In this piece from 2007, posted on theDossier’s YouTube Channel, the two discuss the-then recent admission by Alan Greenspan, the head of the Federal Reserve in America, that it was embarrassing to have to admit it, but yes, the Iraq invasion really was all about oil. As everyone knew. The official denies that this was the case, pointing out that before the war Blair had passed a resolution stipulating that the oil reserves should stay in Iraqi hands. This was revoked a year later after the war, when Blair passed another resolution saying that the allies should have it for safekeeping or something. As a measure of generosity, the allies allowed the Iraqis to keep 17 oil wells out of a total of 80, and promised to give 20 per cent of the profits from their oil fields to the Iraqi government. Iraq nevertheless contains an extremely large proportion of the world’s oil, whose worth is in the trillions.

The former Guardian journo Greg Palast amply demonstrated in his book, Armed Madhouse, that the Iraq war was an attempt by the American and Saudi oil industries to seize the Iraqi oil fields and their wealth, as well as the Neo-Cons attempting to seize the country’s state industries for America and create the kind of low tax state founded on free trade they wished to see in America. The result was the absolute collapse of the Iraqi economy with soaring bankruptcies and unemployment. Not to mention the chaos and bloodshed caused by the war and the sectarian violence that followed it, and the unrestrained, murderous, Nazi criminality of the private military contractors – read: mercenaries – who were hired by the Americans as part of the peace-keeping forces.
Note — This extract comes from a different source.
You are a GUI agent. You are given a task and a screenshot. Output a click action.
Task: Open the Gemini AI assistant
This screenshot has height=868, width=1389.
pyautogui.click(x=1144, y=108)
This is political satire at it’s best, and some of the commenters on YouTube have compared Bird and Fortune with the superb BBC comedy, Yes, Minister, which is also still relevant even after all these decades. John Fortune died some years ago, and was much missed, as John Bird will be, for his part in these dialogues. You wonder what they’d have to say about Sunak and the present government. It, and it’s equally incompetent and corrupt predecessors, would have been excellent material for them to send up.